The legislature of all the states where platypus is found protects them from being killed or captured. They can only be captured for scientific research. Platypus is a common species and the abundance is unknown which makes it difficult to predict trends in their population. Due to their habit of spending most of their time in burrows or waters, determining their predators is a bit difficult. But narrative reports state that platypuses are predated on by carpet pythons, eagles, goannas, large native fishes, and crocodiles. Also, the platypuses that move on land or in shallow waters, are heard to be predated on by dogs or foxes. Ixodes ornithothynchi is the tick species of platypuses. These ticks are found in the limbs and body fur of the platypus. This causes a fungal infection which leads to severe skin ulcers. If the fungus invades other tissues of the species, like that of lungs, it can be fatal.

Do You Know These Platypus Facts?

  1. While swimming, platypuses cover their nose, ears, and eyes.

  2. While on land, the webbed feet of platypus retract and reveal claws that help them in walking.

  3. People initially thought platypus to be a fake animal.

  4. When underwater, platypuses use their bills to see.

  5. Scientists thought the first species of the platypus to be a hoax.

  6. Female platypuses do not have nipples. 

  7. Platypuses get their sixth sense from their bills.

FAQs on Platypus

1. How Deadly Can be the Venom of Platypus?

Platypus venom is not considered to be a threat to human life but, causes intense pain and swelling. It is often stated that platypus venom can kill a dog but, no such evidence is recorded for the same. Upon checking records, it was found that this statement was a testimony of a retired hunter who claimed the death of his dogs by the platypus venom. Another hunter reported that his dogs were spurred several times, with the effect becoming less severe over time. The head of the dog, which was spurred, became soft and swollen. However, the swelling disappeared gradually with no ill effects. In the laboratory, when the platypus venom was injected under the skin of rabbits and mice, only mild effects were visible but when injected into the veins, they died. Thus, it can be inferred that only if a substantial amount of venom gets into the blood vessels of an animal, it can be fatal. Otherwise, swelling and pain are experienced. 

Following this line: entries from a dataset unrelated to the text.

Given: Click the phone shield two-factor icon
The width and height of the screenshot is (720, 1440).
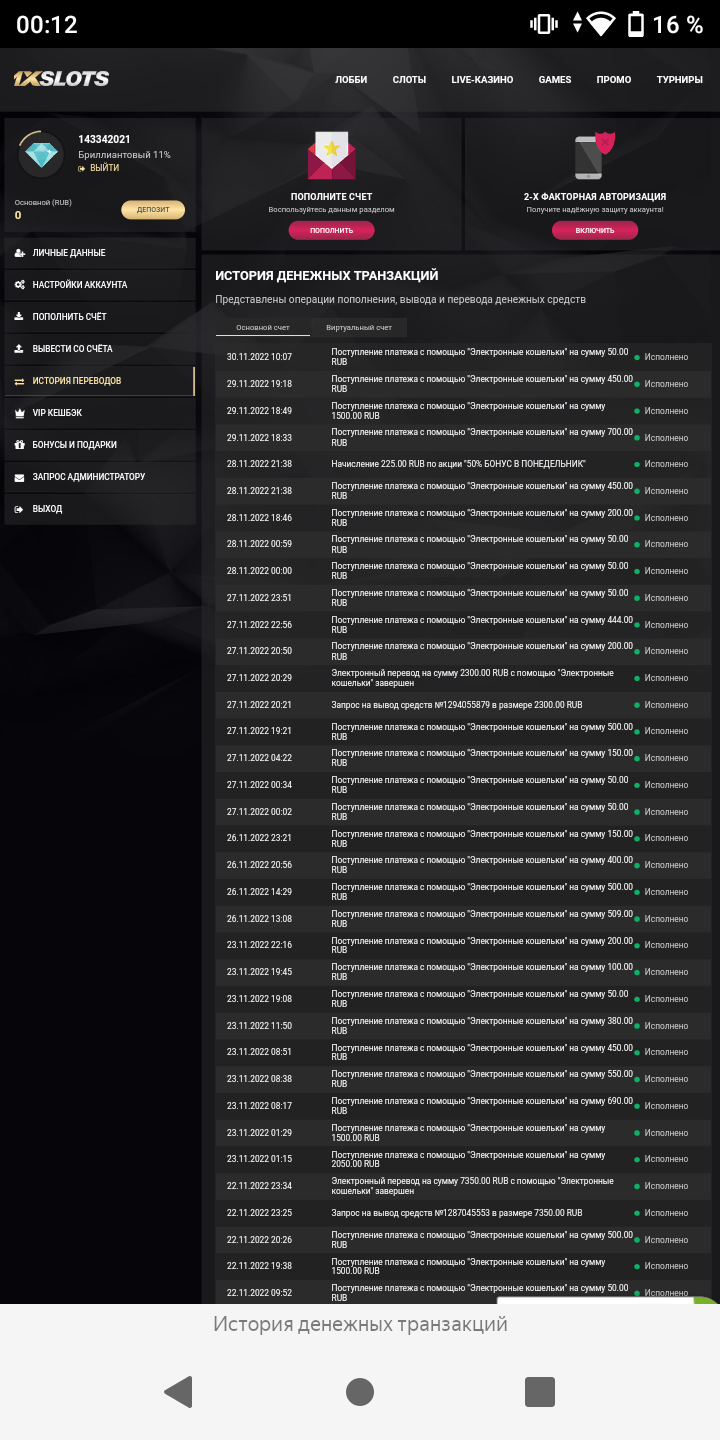Looking at the screenshot, I should (594, 156).

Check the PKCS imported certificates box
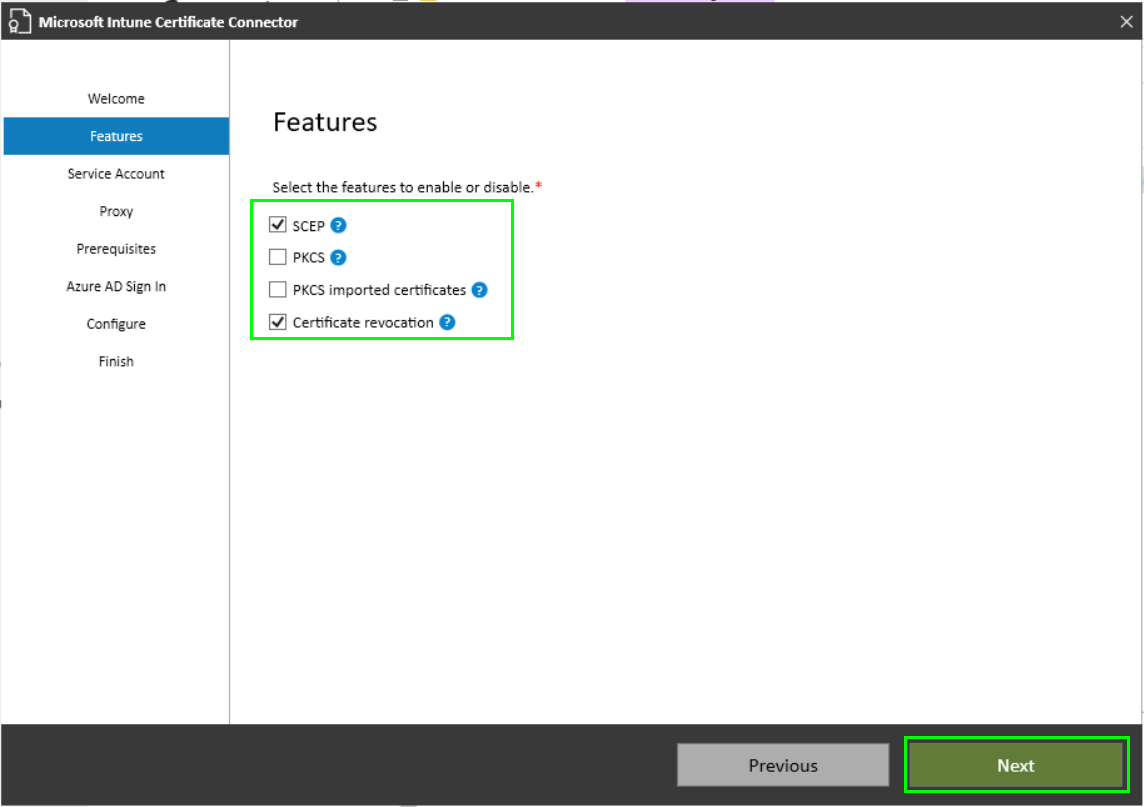pos(278,290)
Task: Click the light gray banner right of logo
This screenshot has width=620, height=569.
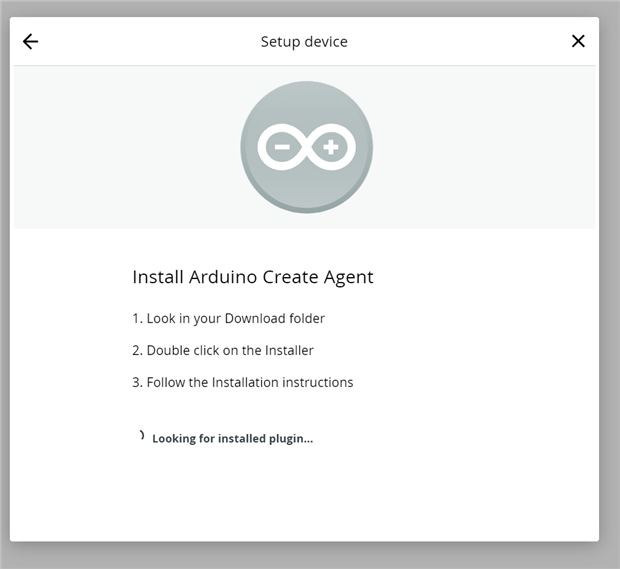Action: [x=490, y=148]
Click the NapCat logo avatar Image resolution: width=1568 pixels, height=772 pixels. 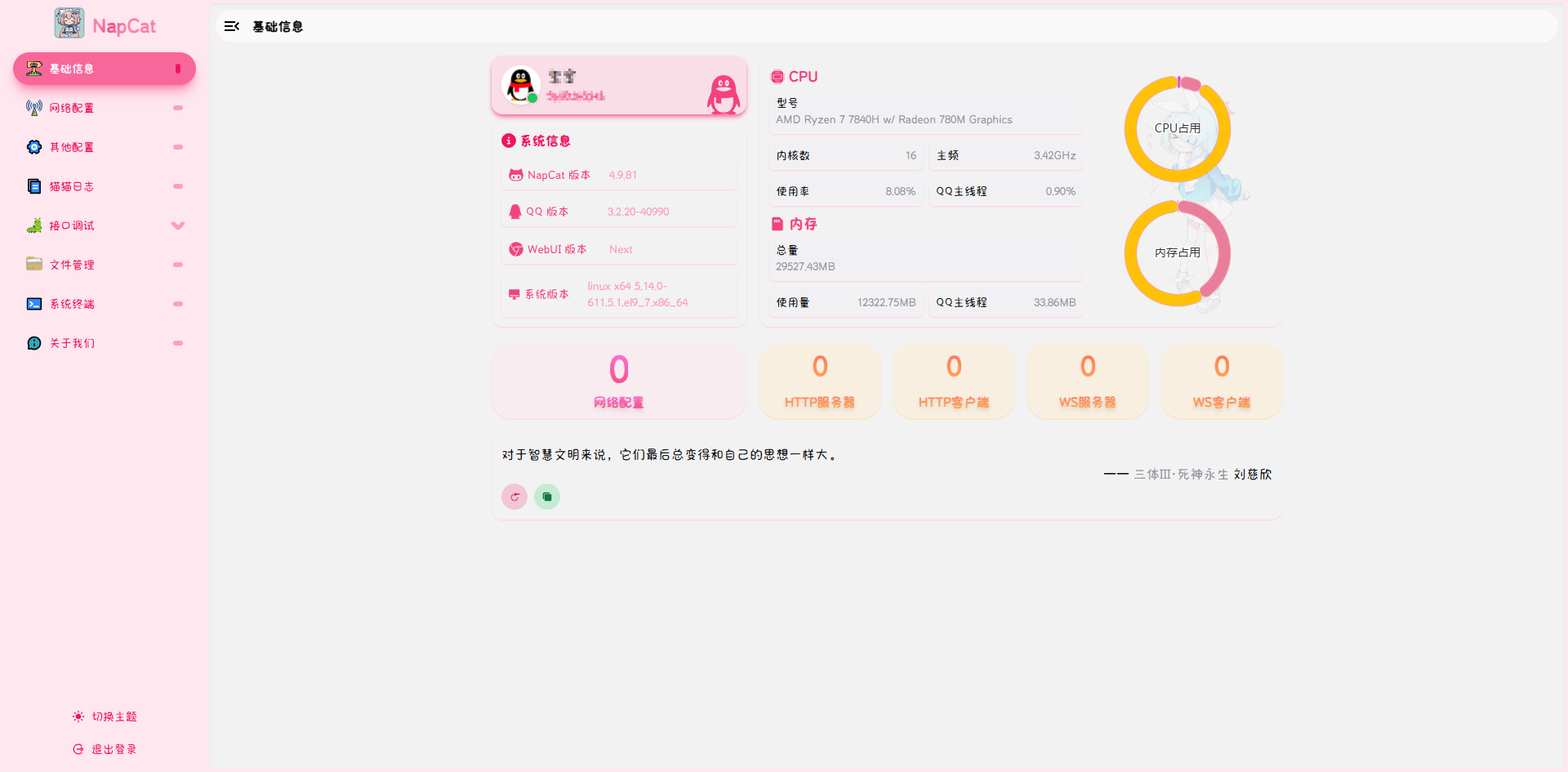pyautogui.click(x=69, y=23)
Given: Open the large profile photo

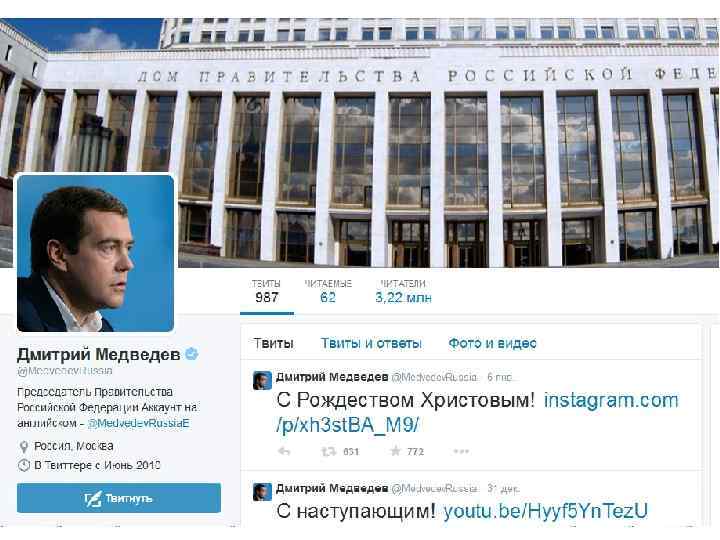Looking at the screenshot, I should pyautogui.click(x=96, y=253).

2. Do Platypuses Have a Stomach?

The digestive tract of the platypus has a small, pouch-like structure, expanded in such a way that it is expected to be a stomach. The stomach does not secrete digestive enzymes or acids. It contains Brunner’s glands, which assist nutrient absorption by producing a mucus-rich fluid. The food is masticated in the mouth of the platypus so well that the need for a pre-digesting process is not required. The food directly reaches the intestine. Also, the feeding period of the platypus lasts for several hours where the platypus consumes small mouthfuls of food at 40 seconds intervals or even more, so, the stomach need not have a large amount of food holding capacity.

3. Is Platypus Good as a Pet?

The platypus animal is a notorious one and is quite difficult to keep captivated. These mammals consume a lot of food, almost one-fifth of their body weight. Moreover, they are very particular in choosing their diet. They prefer to live on aquatic invertebrates like freshwater shrimps, freshwater yabbies, and insect larvae. Feeding tanks and exercise tanks need to be spacious. The water that the platypus uses must be kept clean and fresh. Automatic filters can be used or the water needs to be changed regularly. Adult males can be the most dangerous in this species. Legally, platypuses cannot be purchased or kept in Australia, as pets.

4. How Long Can a Platypus Stay Underwater?

The aerobic dive limit of platypus, that is, the time interval in the body until the entire oxygen stored in the blood is completely depleted, is around one minute, while swimming. An animal can continue to swim underwater for another one and half minutes by switching to anaerobic metabolism before it needs to breathe again. When a platypus is threatened, it dives and hides under a submerged shelter or any structure. They then stay immobile and drop their heart rate as low as 1.2 beats per minute and by doing so, they can remain underwater for around 11 minutes before they need to breathe again.